Le CIO (Chief Information Officer ou DSI) pilote l'ensemble de la fonction informatique : opérations, budget, équipes, cybersécurité, applications et infrastructures. Le Chief Architect se concentre davantage sur la conception, la cohérence et l'évolution du système d'information. Le CIO est responsable de l'exécution et de la performance globale de l'IT, tandis que le Chief Architect définit les trajectoires technologiques et les principes d'architecture. Le CTO (Chief Technology Officer) quant à lui est généralement focalisé sur les produits, les plateformes technologiques ou l'innovation technique. Le Chief Architect adopte une vision transverse couvrant l'ensemble du système d'information de l'entreprise, incluant les applications, les données, les infrastructures, le cloud et les processus métiers.

Combien de Chief Architects existe-t-il en France ?

Il n'existe pas de chiffre officiel recensant les Chief Architects en France. Cette fonction est principalement présente dans les grandes entreprises, les groupes internationaux, les administrations et les organisations engagées dans des programmes de transformation complexes. On estime que plusieurs centaines d'organisations françaises disposent aujourd'hui d'une fonction d'architecture d'entreprise structurée.

Quel est le rôle de l'architecture d'entreprise dans la transformation digitale ?

L'architecture d'entreprise permet d'aligner les initiatives technologiques avec les objectifs stratégiques de l'organisation.

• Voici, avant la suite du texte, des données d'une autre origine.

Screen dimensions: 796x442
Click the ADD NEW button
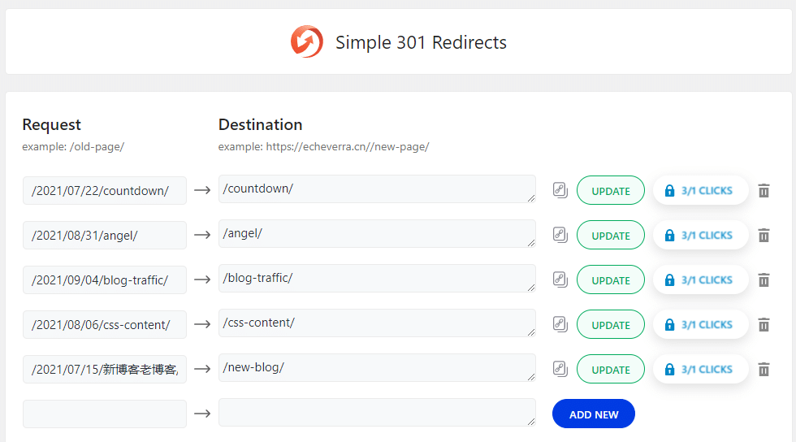click(593, 414)
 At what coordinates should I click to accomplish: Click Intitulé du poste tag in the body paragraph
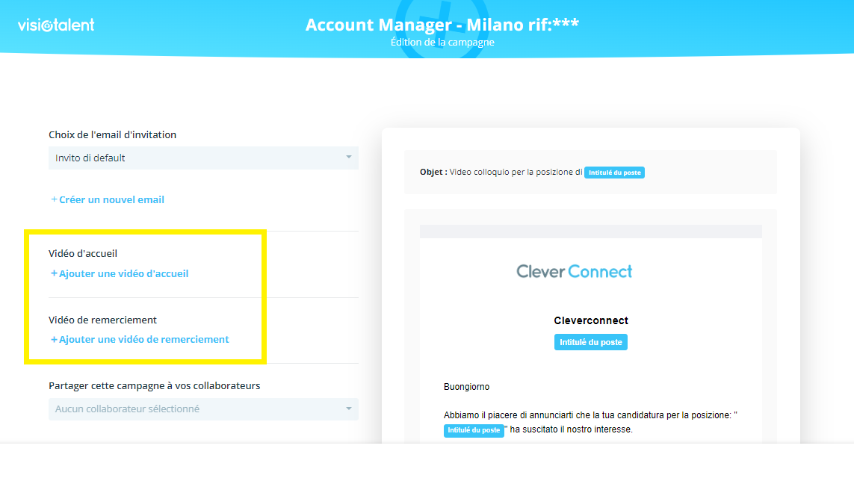[474, 430]
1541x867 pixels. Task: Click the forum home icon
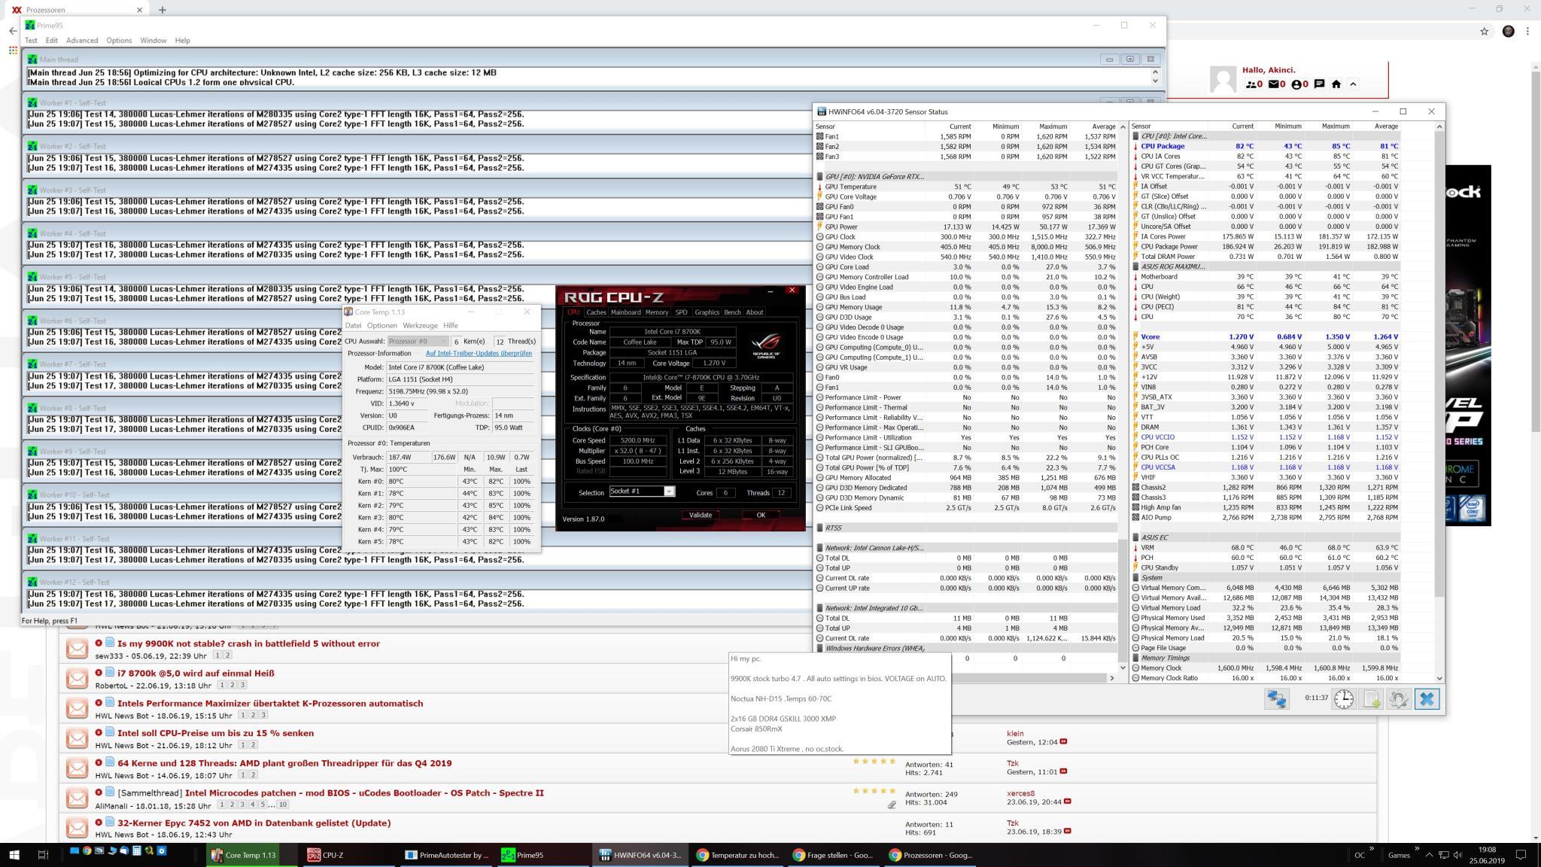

Elle aide à réduire la complexité du SI, rationaliser les investissements, accélérer les transformations et sécuriser les programmes de modernisation.

Pourquoi l'architecture d'entreprise devient-elle stratégique en 2026 ?

L'accélération des projets liés à l'intelligence artificielle, à la modernisation applicative, au cloud et à la gestion des données augmente fortement la complexité des systèmes d'information. L'architecture d'entreprise devient alors un levier essentiel pour arbitrer les investissements, gérer les dépendances et assurer la cohérence des transformations.

Quelles sont les principales priorités des Chief Architects en 2026 ?

Les priorités les plus fréquemment observées sont l'intelligence artificielle et l'IA générative, la gouvernance des données, la modernisation applicative, la transformation ERP, l'adoption du cloud, les plateformes numériques, les architectures API (Application Programming Interface) et l'amélioration de l'agilité organisationnelle.